Since work resumed, Solar Orbiter has already flexed its photography muscles; last month, for example, it captured incredible images of the comet ATLAS. "It was difficult, but it has worked, I think, better than expected," Pellón Bailón said.

Mission Possible

Solar Obiter is designed to survey the heliosphere, a giant plasma bubble that encapsulates the entire solar system.

The spacecraft will take a close look at the sun's poles, which are a relatively unstudied region of the star.
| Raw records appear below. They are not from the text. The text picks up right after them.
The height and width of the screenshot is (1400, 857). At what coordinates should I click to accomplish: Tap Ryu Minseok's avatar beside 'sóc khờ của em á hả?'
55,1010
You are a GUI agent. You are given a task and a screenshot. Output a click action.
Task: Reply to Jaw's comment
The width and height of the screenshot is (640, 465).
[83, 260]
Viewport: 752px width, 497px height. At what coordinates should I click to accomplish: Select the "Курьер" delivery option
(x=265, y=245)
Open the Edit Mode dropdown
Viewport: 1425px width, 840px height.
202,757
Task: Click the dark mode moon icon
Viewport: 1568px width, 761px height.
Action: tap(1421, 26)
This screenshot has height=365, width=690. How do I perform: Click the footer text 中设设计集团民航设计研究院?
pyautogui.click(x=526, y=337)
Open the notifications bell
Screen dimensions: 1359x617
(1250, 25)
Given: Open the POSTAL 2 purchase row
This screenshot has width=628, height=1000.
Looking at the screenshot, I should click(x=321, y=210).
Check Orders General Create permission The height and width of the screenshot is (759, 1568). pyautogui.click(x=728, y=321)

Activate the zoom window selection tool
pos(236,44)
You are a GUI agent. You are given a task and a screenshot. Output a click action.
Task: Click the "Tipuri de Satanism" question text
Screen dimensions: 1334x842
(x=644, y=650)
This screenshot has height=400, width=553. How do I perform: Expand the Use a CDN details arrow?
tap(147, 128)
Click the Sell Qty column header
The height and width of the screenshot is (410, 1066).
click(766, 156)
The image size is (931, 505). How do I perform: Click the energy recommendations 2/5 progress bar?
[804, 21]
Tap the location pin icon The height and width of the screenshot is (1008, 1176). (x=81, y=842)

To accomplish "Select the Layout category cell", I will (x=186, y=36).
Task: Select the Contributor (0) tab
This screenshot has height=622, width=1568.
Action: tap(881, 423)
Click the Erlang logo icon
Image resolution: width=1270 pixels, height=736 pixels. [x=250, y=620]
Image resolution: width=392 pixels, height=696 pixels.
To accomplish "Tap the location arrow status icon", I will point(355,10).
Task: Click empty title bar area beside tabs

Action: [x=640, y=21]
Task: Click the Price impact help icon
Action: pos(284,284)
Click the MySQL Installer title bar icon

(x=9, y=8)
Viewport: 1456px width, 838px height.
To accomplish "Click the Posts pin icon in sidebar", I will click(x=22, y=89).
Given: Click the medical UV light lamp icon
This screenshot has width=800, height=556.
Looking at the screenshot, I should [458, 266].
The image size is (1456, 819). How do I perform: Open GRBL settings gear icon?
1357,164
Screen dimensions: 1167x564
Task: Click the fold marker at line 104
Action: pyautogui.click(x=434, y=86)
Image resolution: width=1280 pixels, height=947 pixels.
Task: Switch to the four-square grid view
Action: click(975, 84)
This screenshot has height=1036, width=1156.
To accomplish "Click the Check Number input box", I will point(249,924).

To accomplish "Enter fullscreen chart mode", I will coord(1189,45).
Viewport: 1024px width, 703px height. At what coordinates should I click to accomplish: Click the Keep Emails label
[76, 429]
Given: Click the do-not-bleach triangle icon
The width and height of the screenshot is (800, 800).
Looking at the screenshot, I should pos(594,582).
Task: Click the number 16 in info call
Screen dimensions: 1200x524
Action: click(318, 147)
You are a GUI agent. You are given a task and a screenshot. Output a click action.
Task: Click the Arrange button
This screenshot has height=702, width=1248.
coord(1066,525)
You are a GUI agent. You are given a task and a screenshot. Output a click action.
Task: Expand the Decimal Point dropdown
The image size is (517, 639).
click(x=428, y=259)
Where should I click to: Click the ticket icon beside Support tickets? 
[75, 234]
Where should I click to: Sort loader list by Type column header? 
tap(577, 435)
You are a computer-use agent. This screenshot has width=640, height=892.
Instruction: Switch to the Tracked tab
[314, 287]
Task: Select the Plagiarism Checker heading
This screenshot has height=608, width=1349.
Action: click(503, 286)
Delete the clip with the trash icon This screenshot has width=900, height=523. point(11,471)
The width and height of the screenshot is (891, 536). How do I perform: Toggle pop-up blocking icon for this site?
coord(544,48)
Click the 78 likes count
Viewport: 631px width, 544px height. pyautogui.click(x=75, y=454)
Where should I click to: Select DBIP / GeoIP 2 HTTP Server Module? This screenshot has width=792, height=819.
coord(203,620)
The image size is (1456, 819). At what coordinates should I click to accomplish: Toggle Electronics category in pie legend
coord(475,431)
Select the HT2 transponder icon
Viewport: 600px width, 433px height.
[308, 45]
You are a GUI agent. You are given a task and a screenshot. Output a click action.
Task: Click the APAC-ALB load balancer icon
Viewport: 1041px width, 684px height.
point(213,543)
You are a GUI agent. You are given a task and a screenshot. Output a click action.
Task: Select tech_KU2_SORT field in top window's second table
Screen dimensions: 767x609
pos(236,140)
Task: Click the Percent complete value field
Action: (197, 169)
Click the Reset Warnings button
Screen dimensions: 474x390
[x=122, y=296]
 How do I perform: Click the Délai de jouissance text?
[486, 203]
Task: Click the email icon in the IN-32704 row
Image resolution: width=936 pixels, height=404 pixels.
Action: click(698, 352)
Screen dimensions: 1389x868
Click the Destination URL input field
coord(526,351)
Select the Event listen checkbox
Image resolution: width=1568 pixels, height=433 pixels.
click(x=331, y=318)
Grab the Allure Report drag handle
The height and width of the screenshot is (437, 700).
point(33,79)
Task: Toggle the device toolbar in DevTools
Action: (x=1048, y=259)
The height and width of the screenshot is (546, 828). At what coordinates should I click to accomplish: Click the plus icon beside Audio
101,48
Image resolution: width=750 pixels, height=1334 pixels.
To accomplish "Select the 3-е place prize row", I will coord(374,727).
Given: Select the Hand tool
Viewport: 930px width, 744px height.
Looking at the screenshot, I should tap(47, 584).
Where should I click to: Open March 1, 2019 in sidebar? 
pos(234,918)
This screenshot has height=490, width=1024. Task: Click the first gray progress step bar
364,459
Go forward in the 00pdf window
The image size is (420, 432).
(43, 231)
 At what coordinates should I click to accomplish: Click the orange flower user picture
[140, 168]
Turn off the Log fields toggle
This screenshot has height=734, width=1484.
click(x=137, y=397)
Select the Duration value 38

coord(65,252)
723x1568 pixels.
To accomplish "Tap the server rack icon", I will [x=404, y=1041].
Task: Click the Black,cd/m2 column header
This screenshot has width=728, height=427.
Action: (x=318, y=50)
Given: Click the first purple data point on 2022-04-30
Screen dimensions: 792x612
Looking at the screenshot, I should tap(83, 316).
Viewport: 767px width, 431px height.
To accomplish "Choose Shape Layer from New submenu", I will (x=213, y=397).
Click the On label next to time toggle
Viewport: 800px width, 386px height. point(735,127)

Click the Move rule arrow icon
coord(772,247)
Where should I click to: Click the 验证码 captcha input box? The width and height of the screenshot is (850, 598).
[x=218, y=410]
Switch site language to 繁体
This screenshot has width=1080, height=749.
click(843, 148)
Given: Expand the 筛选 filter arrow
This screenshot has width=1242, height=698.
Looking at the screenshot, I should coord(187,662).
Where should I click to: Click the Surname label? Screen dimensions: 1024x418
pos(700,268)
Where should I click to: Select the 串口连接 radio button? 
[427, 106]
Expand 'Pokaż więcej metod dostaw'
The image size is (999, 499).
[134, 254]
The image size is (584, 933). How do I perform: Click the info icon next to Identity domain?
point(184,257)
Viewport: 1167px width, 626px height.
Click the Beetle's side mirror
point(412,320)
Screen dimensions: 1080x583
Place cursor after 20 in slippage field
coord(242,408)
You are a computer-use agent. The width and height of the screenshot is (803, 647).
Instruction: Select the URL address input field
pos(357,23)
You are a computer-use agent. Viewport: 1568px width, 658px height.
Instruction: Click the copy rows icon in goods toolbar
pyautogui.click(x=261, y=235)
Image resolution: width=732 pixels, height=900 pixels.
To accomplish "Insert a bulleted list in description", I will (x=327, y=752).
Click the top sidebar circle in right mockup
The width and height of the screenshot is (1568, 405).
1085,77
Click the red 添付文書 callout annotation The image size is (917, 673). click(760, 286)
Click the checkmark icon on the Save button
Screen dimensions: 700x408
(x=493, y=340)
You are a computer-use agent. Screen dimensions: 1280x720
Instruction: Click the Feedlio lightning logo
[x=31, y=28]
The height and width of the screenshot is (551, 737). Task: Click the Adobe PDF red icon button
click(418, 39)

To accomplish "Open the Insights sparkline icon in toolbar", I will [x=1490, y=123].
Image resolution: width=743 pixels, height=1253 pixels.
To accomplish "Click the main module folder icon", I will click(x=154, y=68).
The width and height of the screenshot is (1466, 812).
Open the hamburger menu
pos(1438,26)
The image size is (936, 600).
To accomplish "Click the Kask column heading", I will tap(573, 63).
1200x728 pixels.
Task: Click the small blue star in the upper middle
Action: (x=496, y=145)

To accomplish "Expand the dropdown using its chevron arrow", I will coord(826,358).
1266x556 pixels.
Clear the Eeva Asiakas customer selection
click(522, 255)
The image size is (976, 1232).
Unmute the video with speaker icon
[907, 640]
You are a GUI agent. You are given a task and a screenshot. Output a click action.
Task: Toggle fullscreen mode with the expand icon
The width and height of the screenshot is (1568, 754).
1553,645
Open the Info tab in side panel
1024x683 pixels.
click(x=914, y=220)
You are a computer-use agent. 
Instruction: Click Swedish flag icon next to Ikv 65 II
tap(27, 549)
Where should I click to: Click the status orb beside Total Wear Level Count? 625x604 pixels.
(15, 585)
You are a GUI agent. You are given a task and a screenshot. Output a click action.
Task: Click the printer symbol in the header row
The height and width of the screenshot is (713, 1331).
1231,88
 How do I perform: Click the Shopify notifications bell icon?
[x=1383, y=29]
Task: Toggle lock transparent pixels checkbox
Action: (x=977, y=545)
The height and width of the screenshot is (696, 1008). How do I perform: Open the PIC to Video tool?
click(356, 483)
In particular, scientists hope to find out what happens when the sun's magnetic field flips at the end of the 11-year solar cycle, where the sun switches between periods of high and low activity. (We're currently in a quiet period.) Solar Orbiter will also inspect the charge particles that ride on solar winds burped out by the sun and study how space weather creates powerful solar storms, called coronal mass ejections.

Solar storms are a critical field of study for the world's space agencies. The most powerful solar storm ever observed, the Carrington Event of 1859, was so strong that telegram wires spontaneously burst into flames. In our modern world, the consequences are much more dire: Scientists believe a similar solar storm could cause continent-wide power failures and destroy communication and navigation satellites orbiting Earth. It could also jeopardize the lives of astronauts living and working aboard the International Space Station.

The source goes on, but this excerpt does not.